The stack return unit is configured such that the end interrupt process is the control interrupt process, the monitoring interrupt process is generated, the control interrupt process is not generated during the operation, and the non-operation is performed. If there is the control interrupt processing that has occurred in the memory, the address value set in the stack pointer is stored in the control pointer area, and the address value stored in the read destination is set in the stack pointer. The interrupt control device according to claim 6.
The entrance stack determination unit determines whether the new interrupt processing is the control interrupt processing or the monitoring interrupt processing, and the type of interrupt processing being generated managed by the interrupt management unit. Determine the switching value,
The interrupt control device according to claim 1, wherein the stack storage unit switches the address value of the stack pointer to a switching value determined by the entry stack determination unit.
The entrance stack determination unit
If the new interrupt processing is the monitoring interrupt processing, the bottom value of the monitoring stack is determined as the switching value,
The new interrupt process is the control interrupt process, the monitoring interrupt process has occurred, the control interrupt process has not occurred during the operation, and the control has occurred during the non-operation When there is no interrupt processing, the bottom value of the control stack is determined as the switching value,
The new interrupt process is the control interrupt process, the monitoring interrupt process has occurred, the control interrupt process has not occurred during the operation, and the control has occurred during the non-operation If there is an interrupt process, the value stored in the control pointer area is determined as the switching value,
If the new interrupt process is the control interrupt process, the monitor interrupt process has not occurred, and there is no control interrupt process that occurred during the non-operation, the bottom value of the control stack The interrupt control device according to claim 8, wherein the switching value is determined.

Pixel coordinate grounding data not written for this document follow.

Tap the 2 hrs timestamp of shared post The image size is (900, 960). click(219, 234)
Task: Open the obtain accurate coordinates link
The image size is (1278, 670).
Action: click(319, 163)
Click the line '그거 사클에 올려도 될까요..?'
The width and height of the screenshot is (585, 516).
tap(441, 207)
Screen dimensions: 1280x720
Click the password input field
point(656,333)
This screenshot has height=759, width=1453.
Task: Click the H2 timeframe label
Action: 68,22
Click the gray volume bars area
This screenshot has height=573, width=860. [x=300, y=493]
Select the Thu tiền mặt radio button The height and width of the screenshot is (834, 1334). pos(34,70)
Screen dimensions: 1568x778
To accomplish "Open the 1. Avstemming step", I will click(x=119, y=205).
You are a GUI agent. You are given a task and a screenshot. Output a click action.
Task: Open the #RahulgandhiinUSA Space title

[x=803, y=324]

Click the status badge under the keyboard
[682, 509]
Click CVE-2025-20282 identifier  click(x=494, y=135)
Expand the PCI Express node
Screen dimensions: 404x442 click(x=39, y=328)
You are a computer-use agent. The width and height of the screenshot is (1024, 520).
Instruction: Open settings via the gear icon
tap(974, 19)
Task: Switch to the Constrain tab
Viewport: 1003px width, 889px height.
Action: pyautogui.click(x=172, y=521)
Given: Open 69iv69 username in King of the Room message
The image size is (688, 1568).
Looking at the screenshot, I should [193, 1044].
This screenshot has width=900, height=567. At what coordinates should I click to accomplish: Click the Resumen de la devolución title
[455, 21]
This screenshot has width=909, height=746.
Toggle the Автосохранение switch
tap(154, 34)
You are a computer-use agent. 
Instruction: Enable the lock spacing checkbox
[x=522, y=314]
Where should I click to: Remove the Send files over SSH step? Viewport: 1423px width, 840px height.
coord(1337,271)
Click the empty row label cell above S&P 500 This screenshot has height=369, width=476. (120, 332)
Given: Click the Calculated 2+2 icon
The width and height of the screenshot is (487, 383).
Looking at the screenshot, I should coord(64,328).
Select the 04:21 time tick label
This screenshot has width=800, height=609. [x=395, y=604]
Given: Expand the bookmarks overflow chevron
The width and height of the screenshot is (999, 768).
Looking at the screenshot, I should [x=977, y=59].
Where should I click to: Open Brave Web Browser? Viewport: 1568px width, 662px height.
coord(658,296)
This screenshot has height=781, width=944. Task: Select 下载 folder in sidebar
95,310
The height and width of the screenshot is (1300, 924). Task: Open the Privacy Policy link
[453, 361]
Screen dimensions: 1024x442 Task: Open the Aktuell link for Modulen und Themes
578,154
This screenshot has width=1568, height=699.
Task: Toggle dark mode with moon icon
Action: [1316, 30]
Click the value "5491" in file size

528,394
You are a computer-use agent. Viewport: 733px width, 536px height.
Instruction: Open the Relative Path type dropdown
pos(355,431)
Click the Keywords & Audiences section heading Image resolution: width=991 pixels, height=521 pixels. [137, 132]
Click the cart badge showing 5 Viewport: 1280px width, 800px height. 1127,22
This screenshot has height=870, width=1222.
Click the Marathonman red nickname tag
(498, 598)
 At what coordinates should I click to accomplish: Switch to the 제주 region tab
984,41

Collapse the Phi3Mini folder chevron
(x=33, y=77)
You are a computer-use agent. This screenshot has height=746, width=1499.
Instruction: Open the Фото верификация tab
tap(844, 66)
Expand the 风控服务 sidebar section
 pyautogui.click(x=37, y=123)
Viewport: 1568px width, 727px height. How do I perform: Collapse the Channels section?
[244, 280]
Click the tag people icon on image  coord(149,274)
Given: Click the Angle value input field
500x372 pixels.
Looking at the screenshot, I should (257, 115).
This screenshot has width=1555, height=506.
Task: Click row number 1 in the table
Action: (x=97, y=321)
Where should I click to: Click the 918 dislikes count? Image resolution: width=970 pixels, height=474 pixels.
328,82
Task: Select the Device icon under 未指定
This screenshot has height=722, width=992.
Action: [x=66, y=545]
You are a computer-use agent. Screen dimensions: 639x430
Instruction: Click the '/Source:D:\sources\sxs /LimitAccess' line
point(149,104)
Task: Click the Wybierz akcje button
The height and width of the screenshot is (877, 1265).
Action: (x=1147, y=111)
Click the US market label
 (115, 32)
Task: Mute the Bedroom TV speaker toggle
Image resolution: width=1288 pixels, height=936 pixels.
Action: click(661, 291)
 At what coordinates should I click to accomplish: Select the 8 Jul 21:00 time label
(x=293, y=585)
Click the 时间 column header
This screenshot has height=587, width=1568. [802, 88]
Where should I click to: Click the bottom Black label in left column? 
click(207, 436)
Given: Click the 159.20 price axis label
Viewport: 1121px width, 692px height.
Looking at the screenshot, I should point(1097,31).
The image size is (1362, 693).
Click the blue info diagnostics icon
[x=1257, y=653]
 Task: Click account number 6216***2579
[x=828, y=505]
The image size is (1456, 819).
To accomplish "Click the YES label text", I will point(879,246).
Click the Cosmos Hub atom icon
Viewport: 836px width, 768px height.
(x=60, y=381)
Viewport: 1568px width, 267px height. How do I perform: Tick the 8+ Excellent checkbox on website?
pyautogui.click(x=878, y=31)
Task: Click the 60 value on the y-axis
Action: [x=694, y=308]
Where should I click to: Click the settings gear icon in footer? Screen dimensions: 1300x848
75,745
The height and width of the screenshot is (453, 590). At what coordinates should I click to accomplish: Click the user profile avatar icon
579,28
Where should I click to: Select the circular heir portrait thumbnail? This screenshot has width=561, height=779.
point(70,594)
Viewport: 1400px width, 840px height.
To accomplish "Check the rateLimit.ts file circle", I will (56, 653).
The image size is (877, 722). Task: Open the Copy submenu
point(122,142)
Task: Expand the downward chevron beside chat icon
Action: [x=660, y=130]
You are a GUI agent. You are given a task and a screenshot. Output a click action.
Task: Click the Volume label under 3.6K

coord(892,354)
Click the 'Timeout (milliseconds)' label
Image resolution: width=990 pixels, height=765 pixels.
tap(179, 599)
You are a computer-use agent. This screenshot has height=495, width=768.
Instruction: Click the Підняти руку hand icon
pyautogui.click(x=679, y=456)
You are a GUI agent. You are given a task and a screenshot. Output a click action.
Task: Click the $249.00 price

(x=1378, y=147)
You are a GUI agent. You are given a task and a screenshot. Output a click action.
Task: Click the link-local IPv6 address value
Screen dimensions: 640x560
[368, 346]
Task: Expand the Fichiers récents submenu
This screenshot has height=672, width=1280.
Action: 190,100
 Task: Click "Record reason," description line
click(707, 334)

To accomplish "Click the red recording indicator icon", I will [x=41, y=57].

The type of interrupt processing that is occurring is divided into monitoring interrupt processing that monitors the system and control interrupt processing that controls the system, and the control interrupt processing is processed during the operation of the monitoring interrupt processing, and It is managed separately from the processing that occurred during non-operation of the monitoring interrupt processing,
When a new interrupt process occurs, the control interrupt is determined based on whether the newly generated new interrupt process is the monitoring interrupt process or the control interrupt process and the type of the interrupt process currently being managed. Either the control pointer area for the control stack used in the processing or the monitoring pointer area for the monitoring stack used in the monitoring interrupt process is set as the stack pointer indicating the data reading destination of the arithmetic device Decide whether to save the address value,
An interrupt control method for switching an address value of the stack pointer after storing an address value set in the stack pointer in a determined storage destination.